Até Edir Macedo pregou o perdão e revelou
estar orando pelo petista. Sua Igreja Universal domina o Republicanos e conta
com um rebanho de 41 deputados e três senadores.
Na ponta do lápis, a esquerda (PT-PV-PCdoB,
Psol-Rede, PSB e PDT) contará com 125 deputados federais e 14 senadores. Não dá
nem para apresentar uma PEC.
No outro extremo, entre ex-ministros,
apoiadores de primeira hora (aqueles eleitos pelo PSL em 2018 e reeleitos pelo
PL neste ano), militares, pastores e defensores de bandeiras como o armamento
civil, o bolsonarismo fez em torno de 120 cadeiras na Câmara e 13 no Senado.
Nesse empate técnico entre as principais
forças políticas do país, o desempate será definido no centro - seja no
autodenominado “centro democrático” (MDB, PSD, PSDB-Cidadania, Podemos), seja
no Centrão (PL, PP, União Brasil, Republicanos e outras siglas menores).
É praticamente impossível diferenciar
conservadorismo de fisiologismo. Sorte que temos os números para nos ajudar a
interpretar o movimento dos ventos da política.
Dos 513 deputados que tomarão posse em
fevereiro, podemos identificar 235 filiados a partidos de centro ou de direita
que exerceram pelo menos um mandato na Câmara de 2007 até hoje.
Comparando as votações de cada um deles com
o posicionamento do governo (de Lula 2 a Bolsonaro), vemos que o governismo é
predominante nesse grupo. A média de apoio ao presidente foi de 67,1% no
segundo mandato de Dilma Rousseff a 91,8% com Temer.

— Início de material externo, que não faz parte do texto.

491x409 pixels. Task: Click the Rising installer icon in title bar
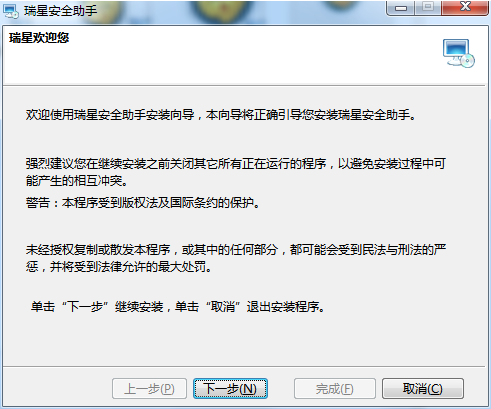pos(10,11)
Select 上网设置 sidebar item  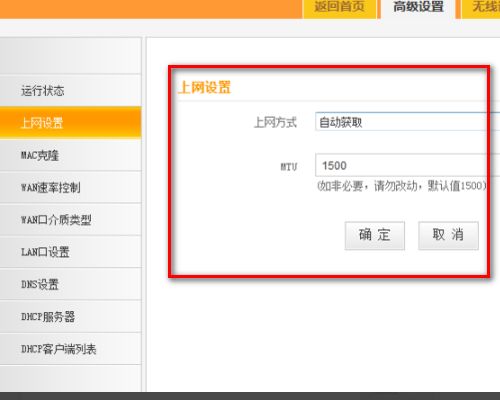coord(70,122)
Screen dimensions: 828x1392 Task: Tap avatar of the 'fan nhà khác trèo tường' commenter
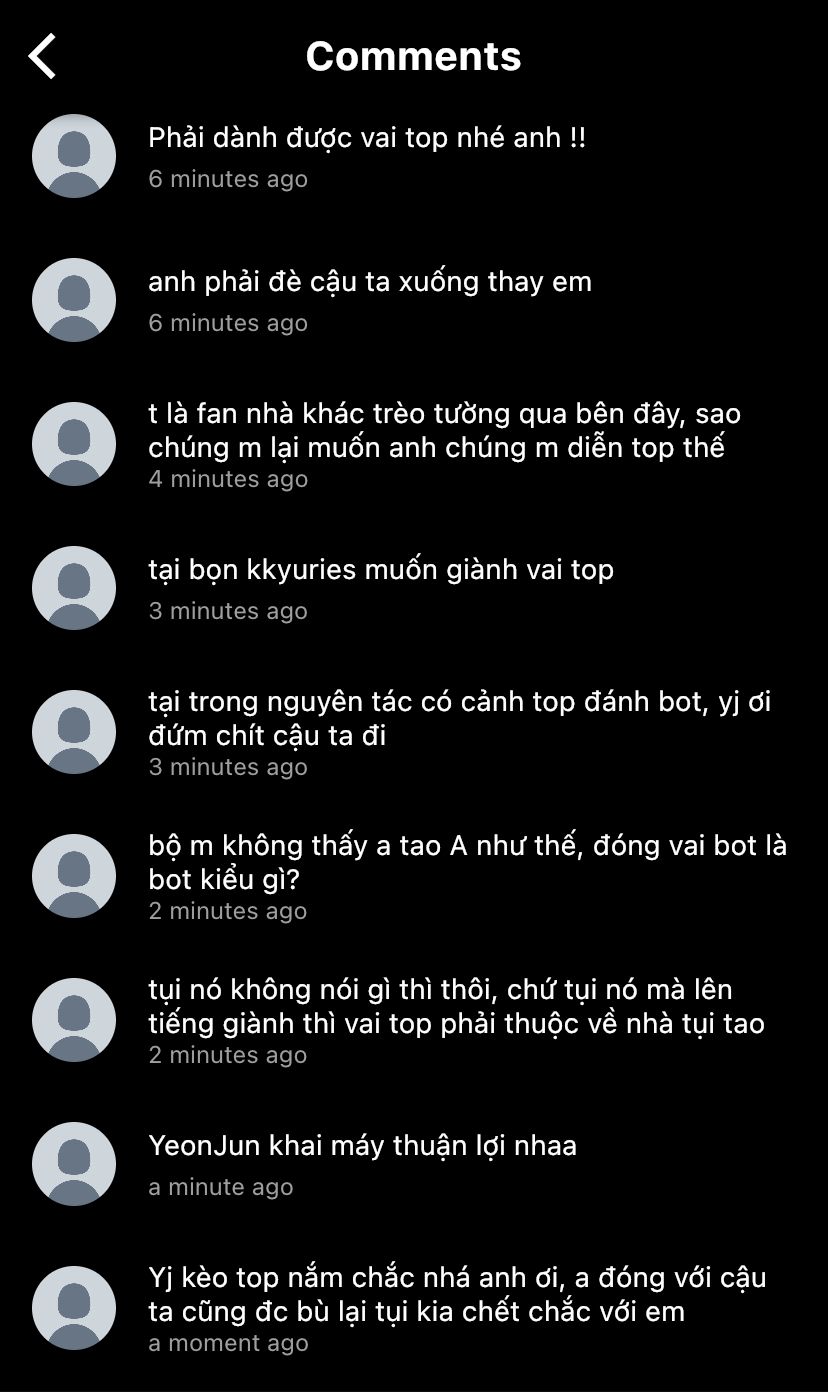point(74,444)
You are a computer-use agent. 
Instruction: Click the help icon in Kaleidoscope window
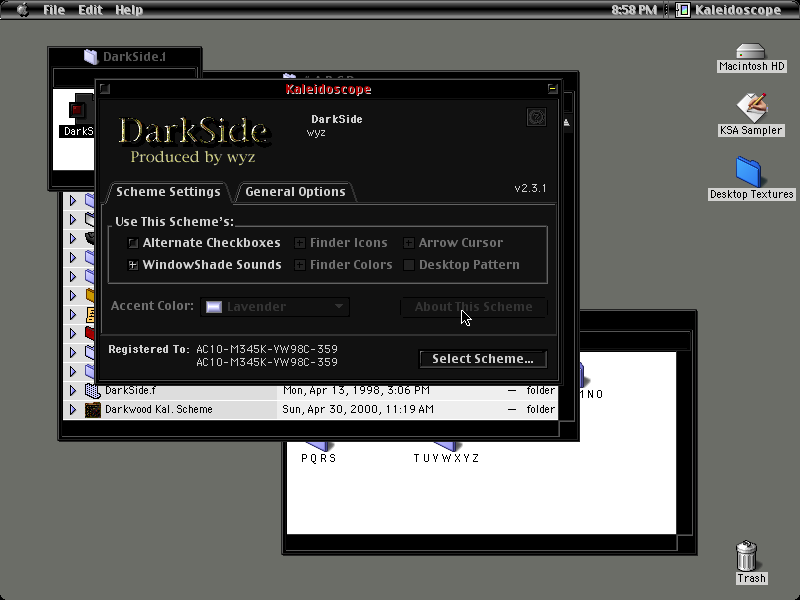[x=536, y=117]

Esses números são favoráveis a Lula. Entre
os 41 deputados de partidos do centro e do Centrão que trabalharam durante seu
segundo mandato (2007-2010) e estarão na Câmara em 2023, a média de apoio à sua
gestão nas votações foi de 85,5%.
Isso quer dizer que Lula terá uma avenida
aberta para governar conforme bem entender? Não é bem assim.

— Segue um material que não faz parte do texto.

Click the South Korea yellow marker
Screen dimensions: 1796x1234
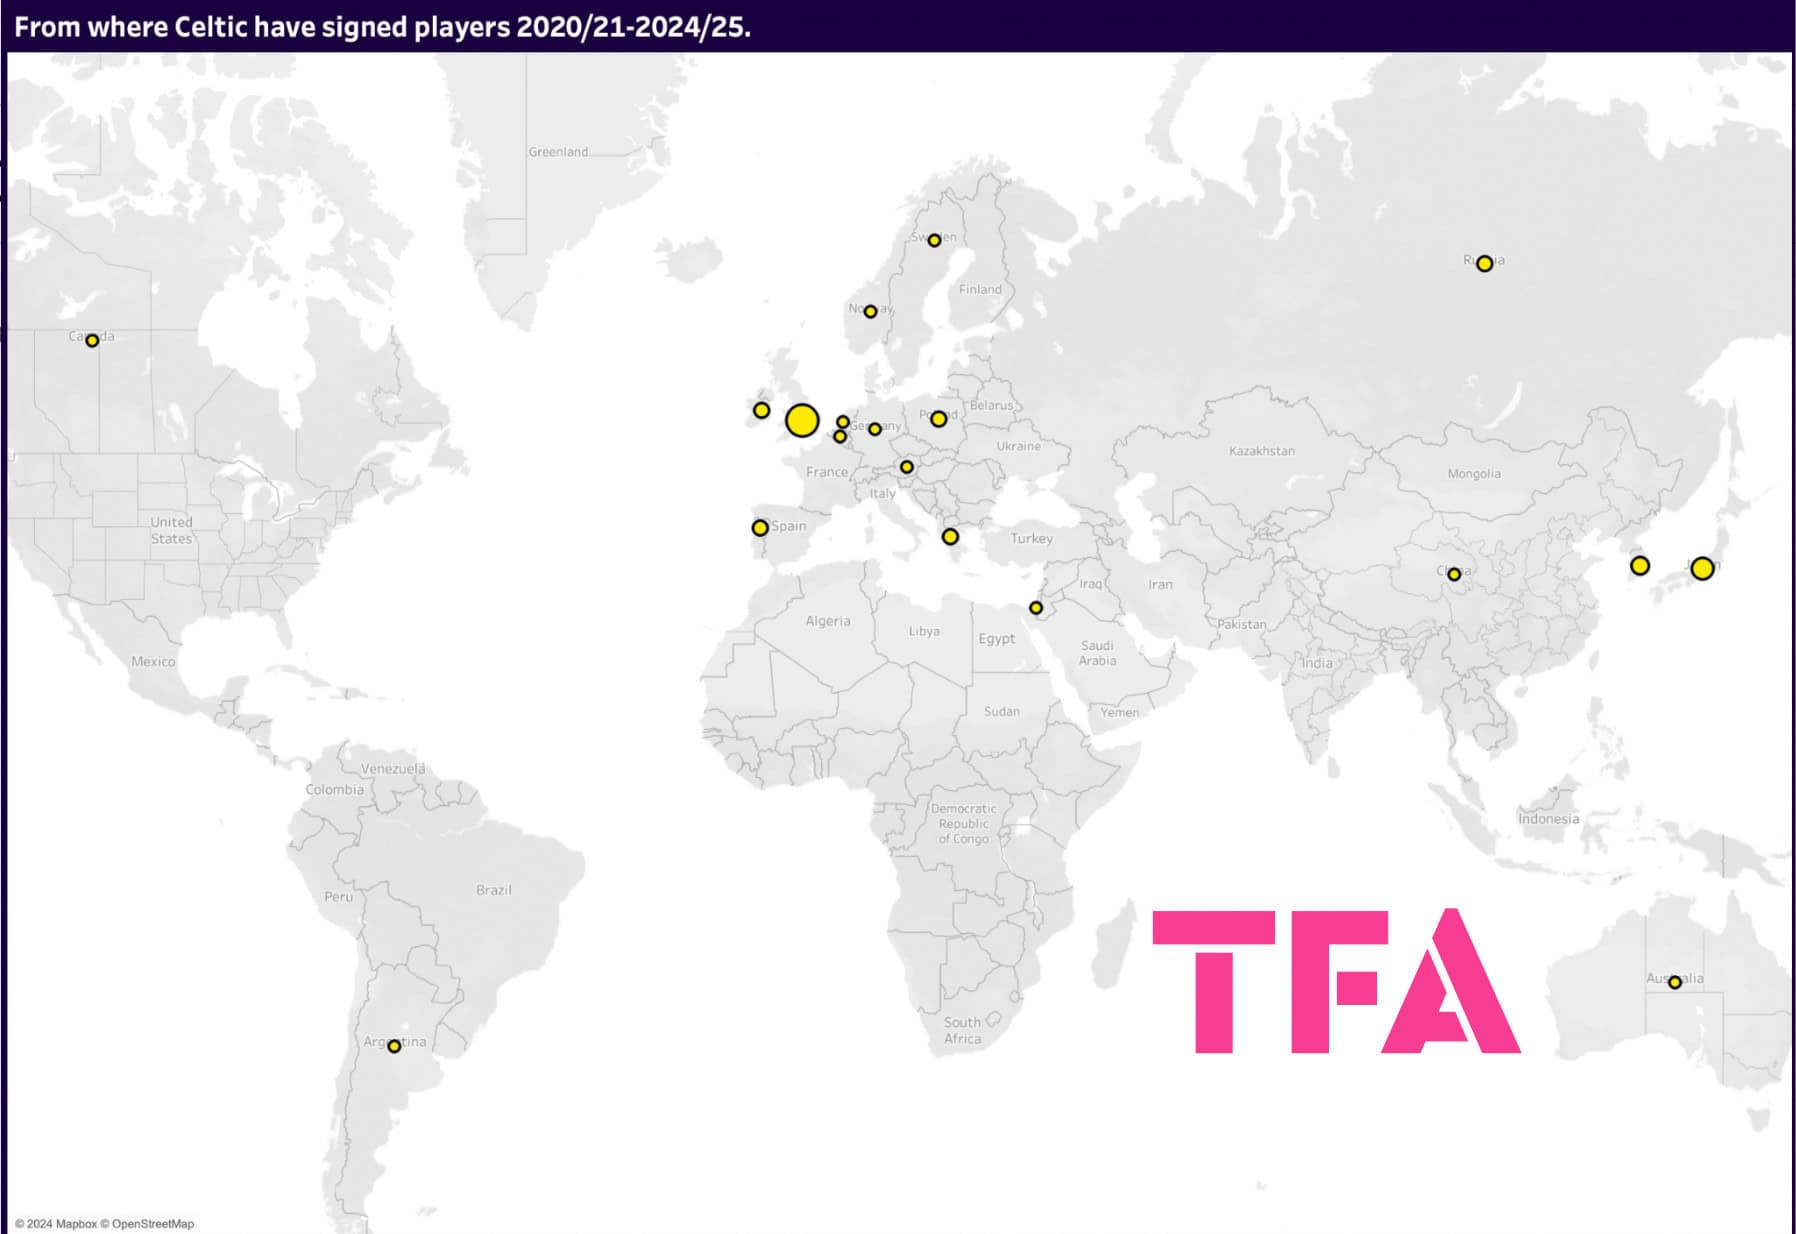[1639, 566]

Barry Ames, professor emérito da
Universidade de Pittsburgh e um grande especialista nas relações entre os
Poderes Executivo e Legislativo brasileiros, relativiza essa alta taxa de
aprovação.
Em seu livro “Os Entraves da Democracia no
Brasil”, Ames argumenta que os números positivos não levam em conta os casos em
que o governo nem sequer consegue propor ao Congresso reformas que considera
importantes, diante da reação negativa dos líderes partidários. Também não são
computadas como derrotas as propostas que acabam engavetadas e os projetos
“amaciados” nas negociações de bastidores.
A depender da temática, o poder de
mobilização do presidente da República fica à mercê dos interesses privados. Na
votação do Código Florestal, por exemplo, o governo foi derrotado em diversos
dispositivos porque o Centrão, que em 2012 ainda era bastante fiel à presidente
Dilma Rousseff, resolveu seguir a orientação da bancada ruralista.
O episódio demonstra que quanto mais fluido
o apoio, maior o risco de derrotas, principalmente em projetos politicamente
sensíveis.
Faltando quase dois meses para a posse,
Lula já se encontra às voltas com os desafios da governabilidade. Na proposta
orçamentária de 2023 não há nenhum espaço para as suas muitas promessas
eleitorais. A saída é obter um aval do Congresso para furar o teto.
Para aprovar a tal PEC da Transição, Lula
está numa situação inusitada. De um lado, precisará contar com o apoio de 219
deputados e 14 senadores que deixarão Brasília em breve porque não foram
reeleitos. O acerto, porém, terá que contemplar também os desejos e ambições de
seus substitutos, com quem o petista irá conviver nos próximos quatro anos.
Do lado dos caciques partidários, cada qual
quer valorizar seu passe, sinalizando com fusões e federações. As moedas de
troca são as de sempre: verbas e cargos. À medida que as conversas avançam, a
manutenção do orçamento secreto torna-se mais real e o número provável de
ministérios de Lula já passa de três dezenas.
A se pautar pela movimentação em Brasília
nesta primeira semana pós-eleição, a política retorna à normalidade. O bom e
velho presidencialismo de coalizão parece estar de volta.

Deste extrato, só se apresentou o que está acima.